** INPUT MATERIAL **
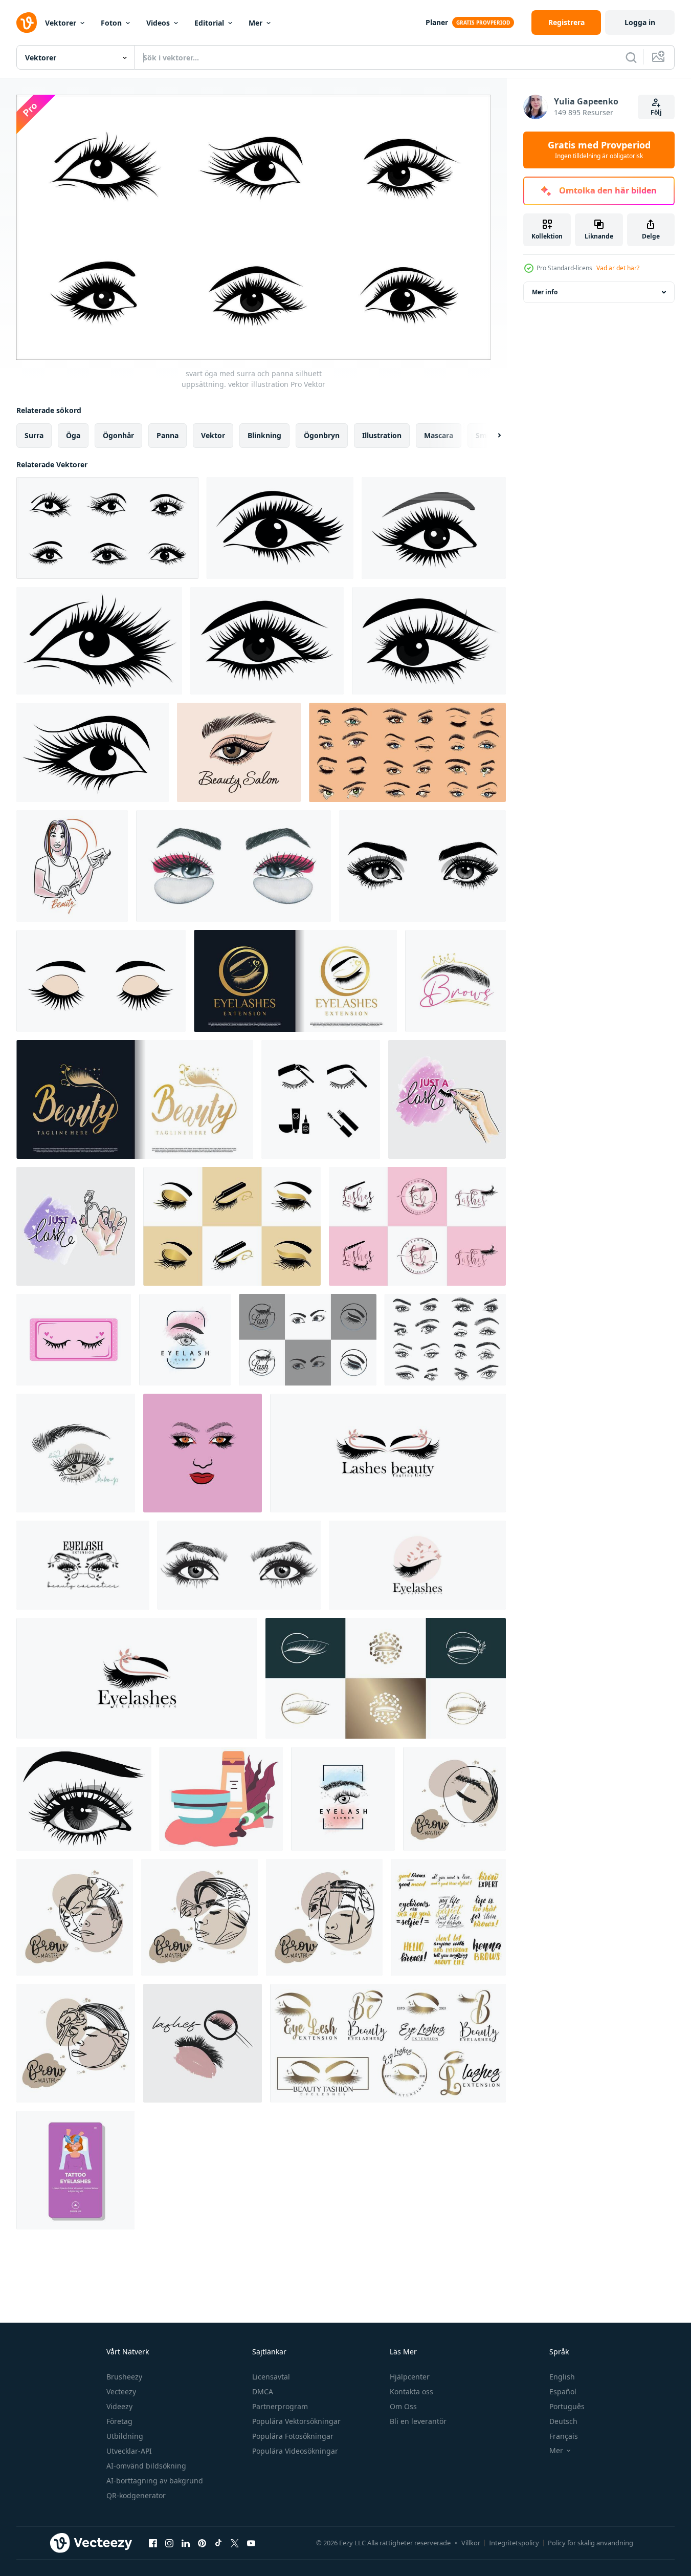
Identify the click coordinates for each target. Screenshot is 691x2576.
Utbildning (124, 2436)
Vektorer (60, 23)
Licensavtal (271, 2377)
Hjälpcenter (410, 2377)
...
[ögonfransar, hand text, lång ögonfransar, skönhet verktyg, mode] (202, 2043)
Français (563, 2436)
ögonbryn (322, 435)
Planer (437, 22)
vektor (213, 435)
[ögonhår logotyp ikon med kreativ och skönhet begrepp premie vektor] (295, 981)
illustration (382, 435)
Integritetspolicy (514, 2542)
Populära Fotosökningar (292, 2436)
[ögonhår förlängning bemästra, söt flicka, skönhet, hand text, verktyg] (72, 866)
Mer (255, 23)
--
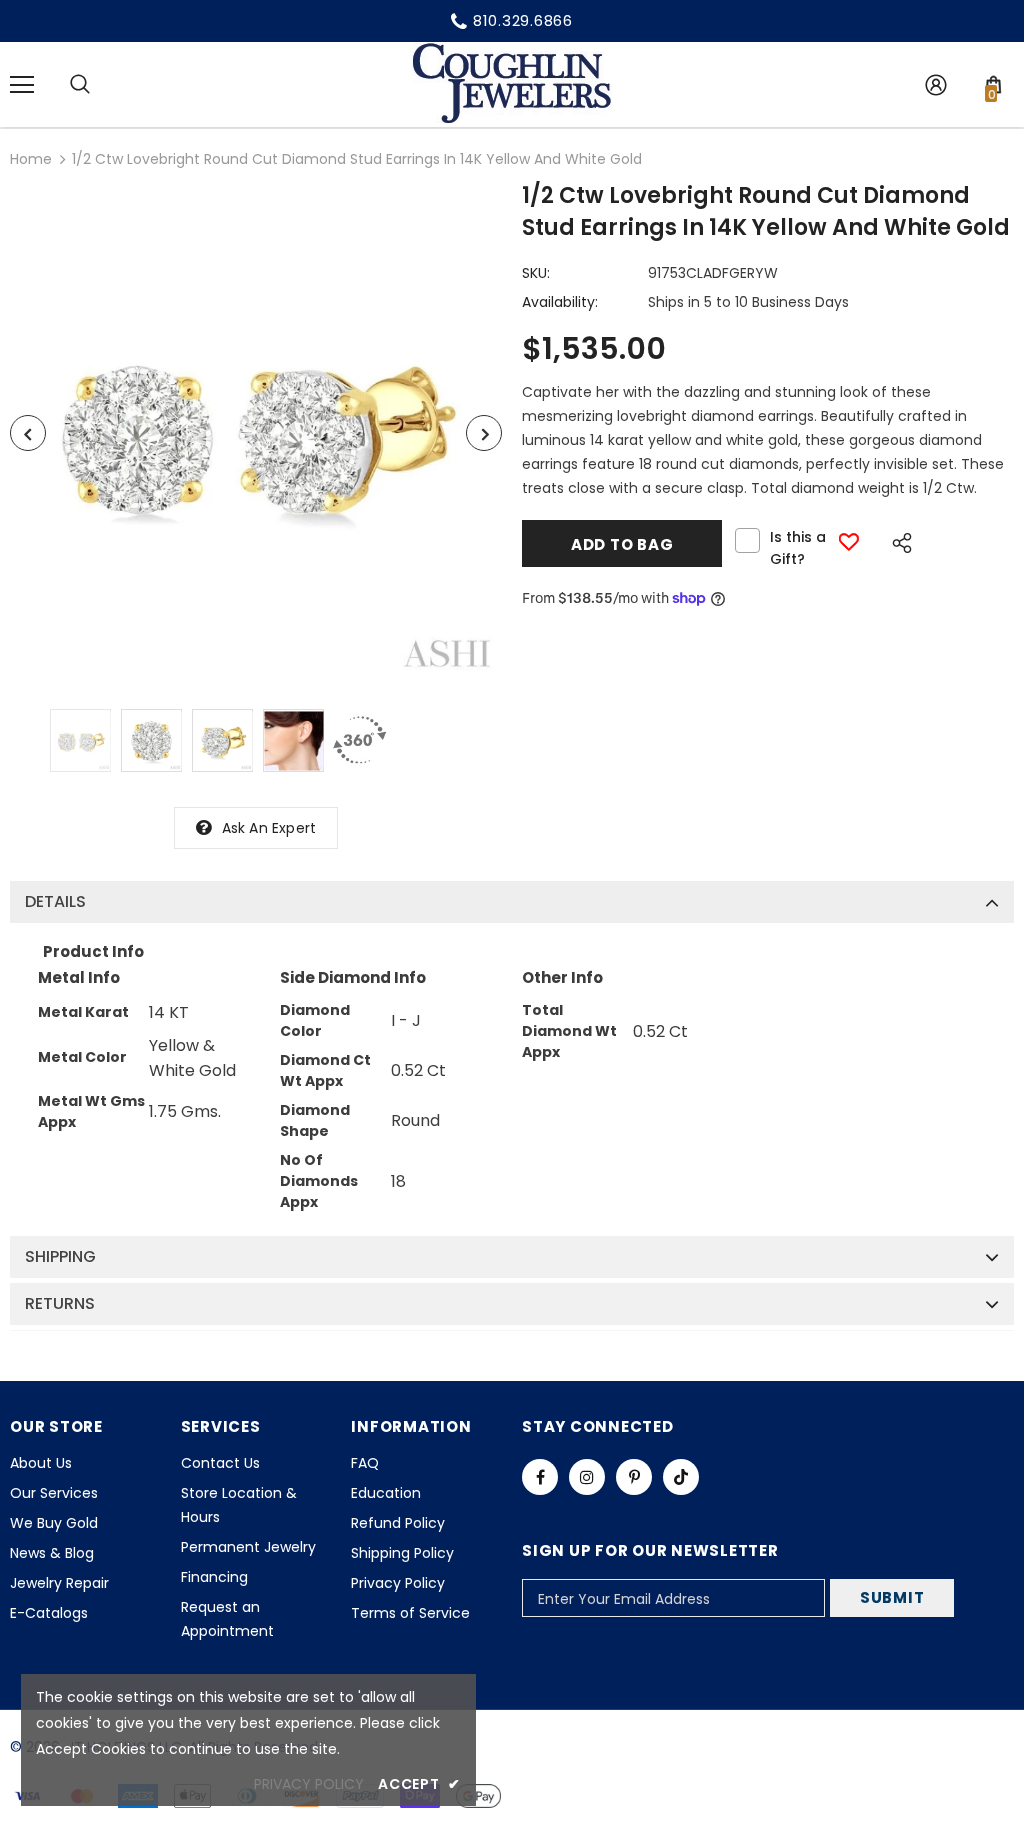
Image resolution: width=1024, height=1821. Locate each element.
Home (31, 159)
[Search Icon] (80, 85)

** PROBLEM REQUIREMENTS **
Can you repeat, word for word, every line above from the one containing "Identify the click" down to the one containing "Hjälpcenter (410, 2377)", including both?

** EXERCISE ANSWER **
Identify the click coordinates for each target. Screenshot is 691x2576.
Utbildning (124, 2436)
Vektorer (60, 23)
Licensavtal (271, 2377)
Hjälpcenter (410, 2377)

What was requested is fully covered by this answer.